For those who are not moved by the personal health impact of cheap food, consider some of the additional factors. It can't be ignored that animals raised in confined animal feed operations (CAFOs) is a tremendous expense of the U.S.'s cheap food. Beyond the ethical issues arising from animals living in overcrowded and unsanitary conditions, is the antibiotics epidemic. If you are not already aware, as much as 80 percent of all antibiotics produced are used in agriculture--both to fight infections and promote unhealthy (yet lucrative) weight gain in animals. These practices are contributing to a serious problem involving antibiotic-resistant disease. Furthermore, pollution and soil erosion (among many other environmental factors) are additional costs of our "cheap" food supply. 

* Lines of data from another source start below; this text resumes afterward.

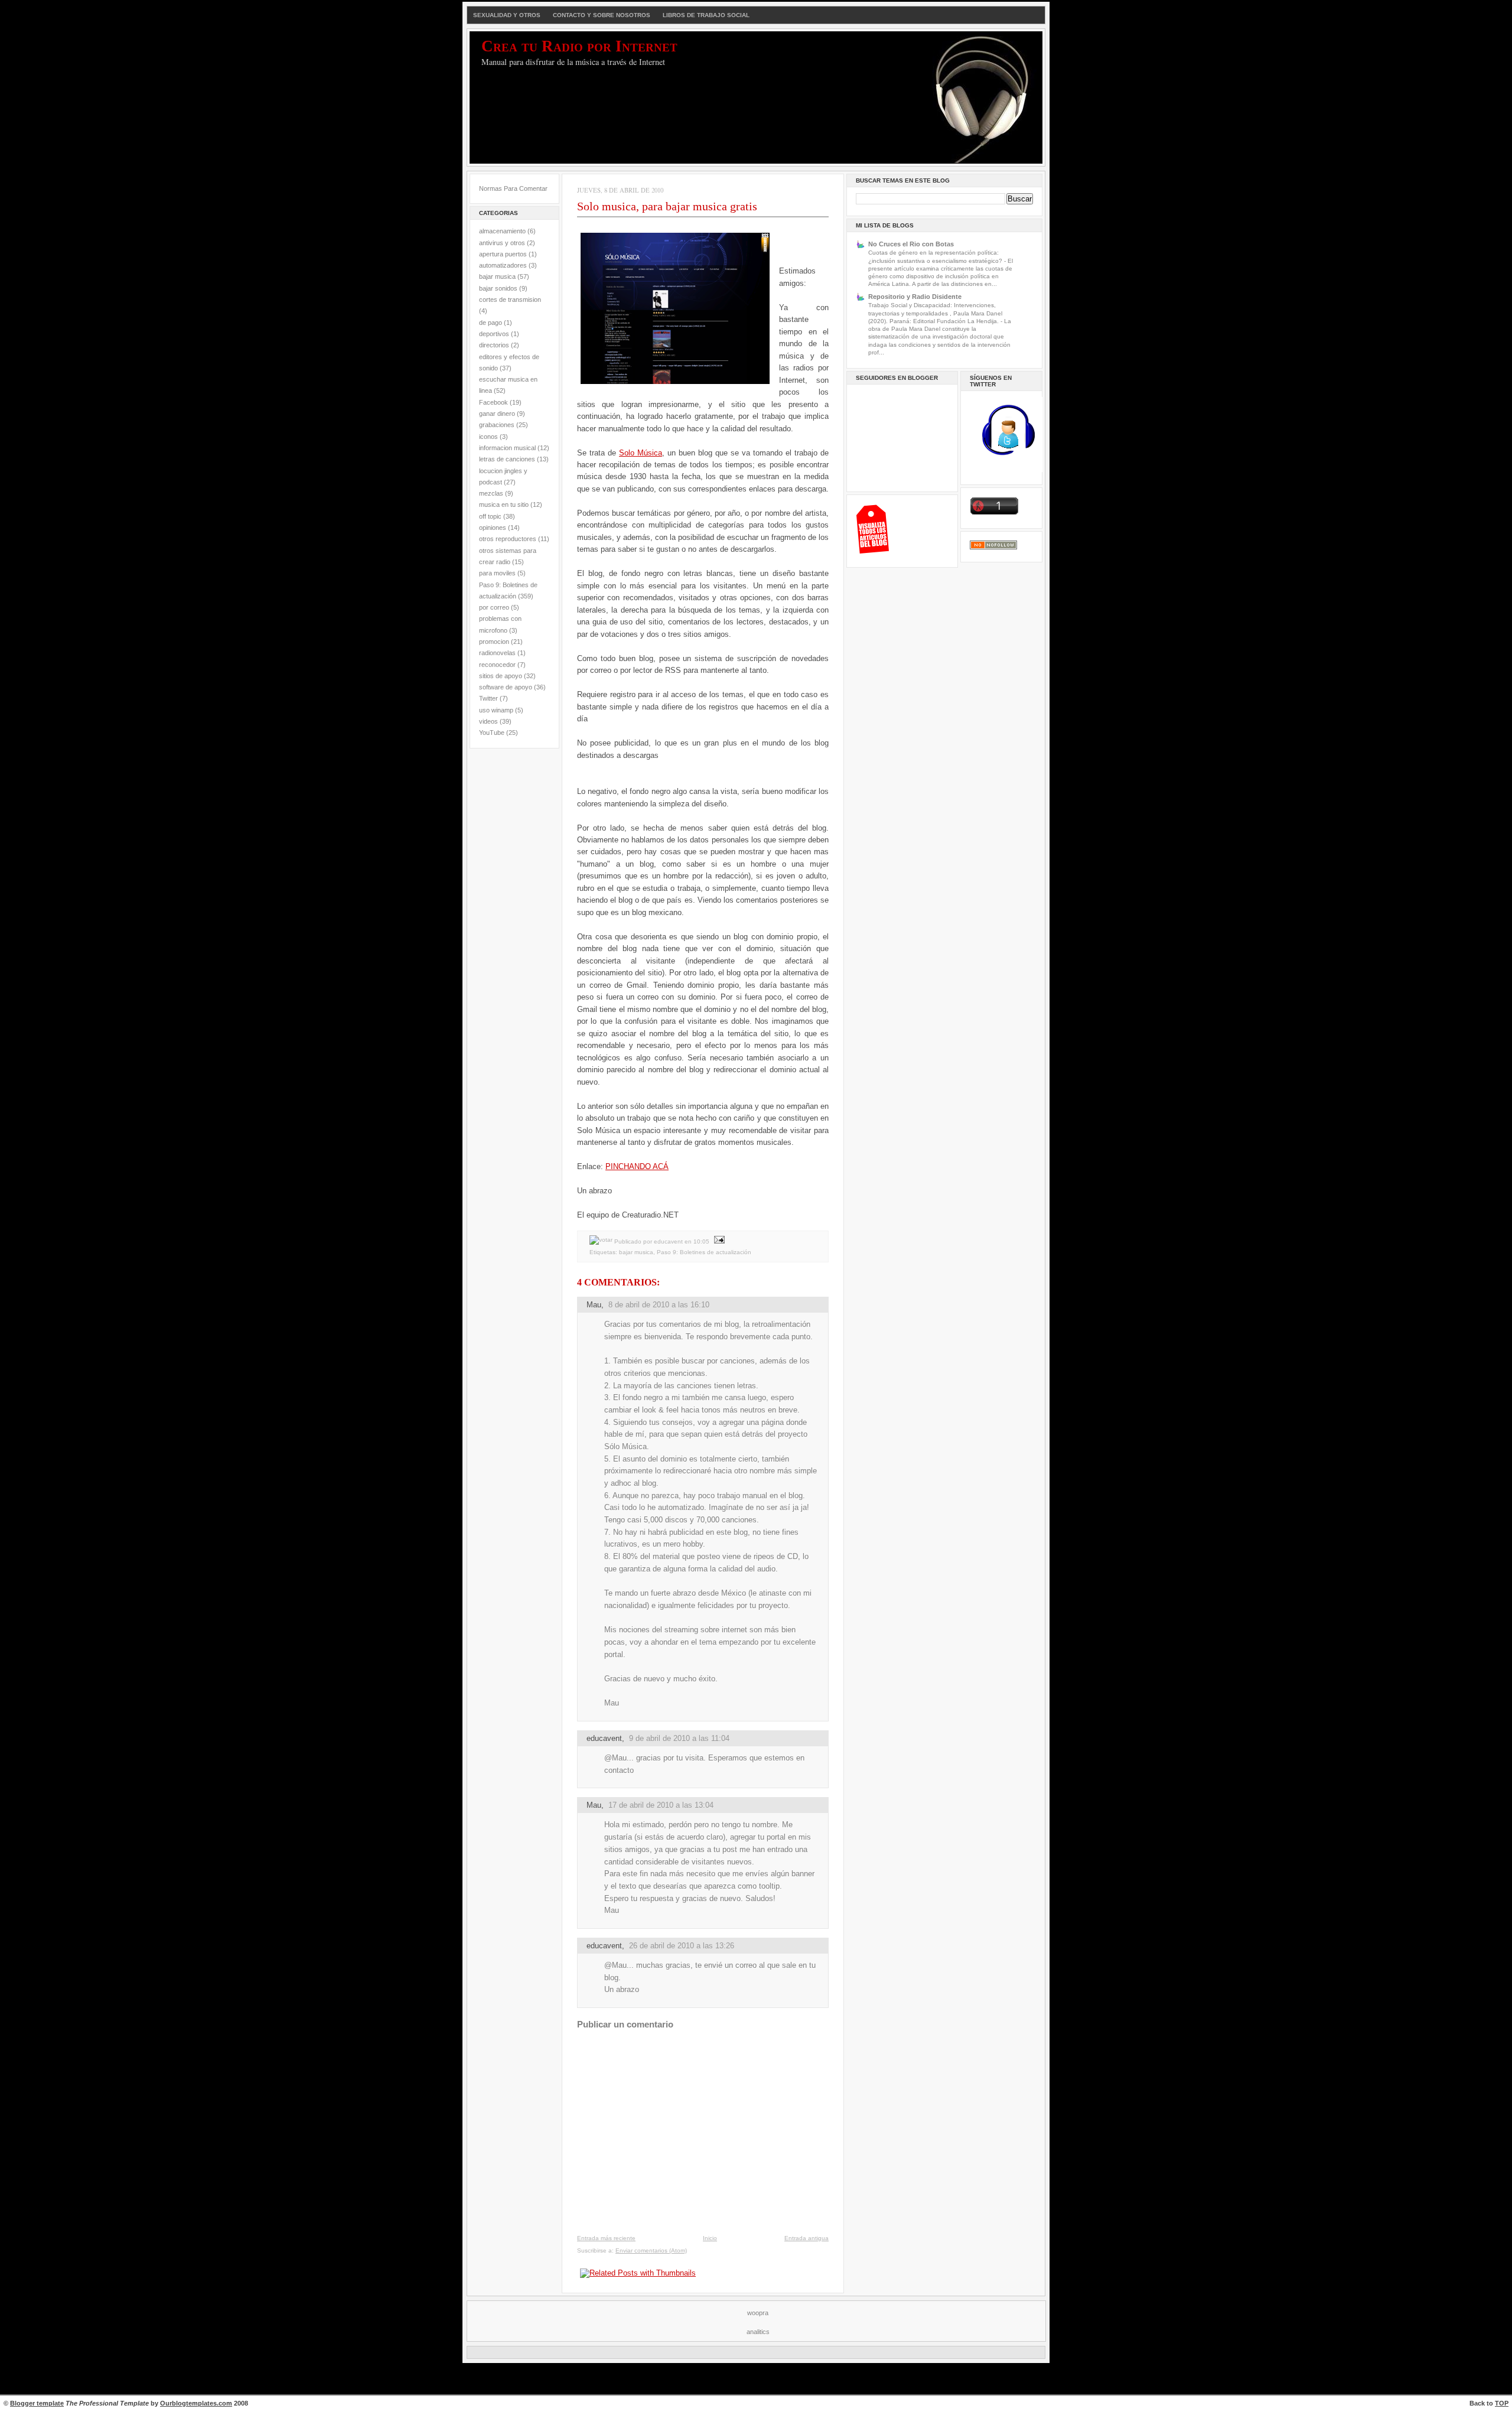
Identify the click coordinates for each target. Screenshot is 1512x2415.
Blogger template (37, 2403)
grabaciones (496, 424)
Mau (593, 1304)
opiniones (492, 527)
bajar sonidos (498, 288)
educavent (604, 1738)
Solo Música (640, 452)
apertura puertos (503, 254)
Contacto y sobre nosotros (601, 15)
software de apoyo (505, 687)
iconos (488, 436)
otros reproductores (507, 538)
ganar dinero (497, 413)
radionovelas (497, 652)
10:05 (701, 1241)
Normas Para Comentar (513, 188)
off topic (490, 516)
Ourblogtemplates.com (196, 2403)
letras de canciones (507, 459)
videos (488, 721)
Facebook (493, 402)
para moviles (497, 573)
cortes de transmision (510, 299)
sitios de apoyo (500, 675)
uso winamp (496, 710)
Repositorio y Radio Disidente (915, 296)
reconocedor (497, 664)
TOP (1501, 2403)
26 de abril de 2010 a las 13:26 (681, 1945)
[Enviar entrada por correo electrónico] (718, 1241)
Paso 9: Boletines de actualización (704, 1252)
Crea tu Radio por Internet (579, 46)
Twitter (488, 698)
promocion (494, 641)
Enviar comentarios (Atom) (651, 2250)
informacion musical (507, 447)
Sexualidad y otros (506, 15)
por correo (494, 607)
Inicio (710, 2238)
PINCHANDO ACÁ (637, 1166)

To truly understand the cost of cheap food, we must look beyond the totals on our grocery receipts. We must consider ALL the external factors. This wide perspective is known as an economic principle called true cost accounting. So far as we are able, we should be expressing our values through our spending. It isn't easy. There will be sacrifices to be made. Budgets will likely have to be revised. Priorities will have to shift. You can't optimize your health, steward the environment well, and stand against exploitation, all while enjoying cheap (meaning both inferior and inexpensive) food. However, there are some simple strategies to eating well and keeping expenses down. Although this week's post was very education heavy, next week on the blog, I'll be sharing some of our family's practices for expanding and maximizing the impact of your grocery budget while upholding your values (assuming you're convinced that "cheap food" is not a good thing).


Looking forward to helping you move from educated to empowered. Ultimately that is what we mean by bringing wellness within reach!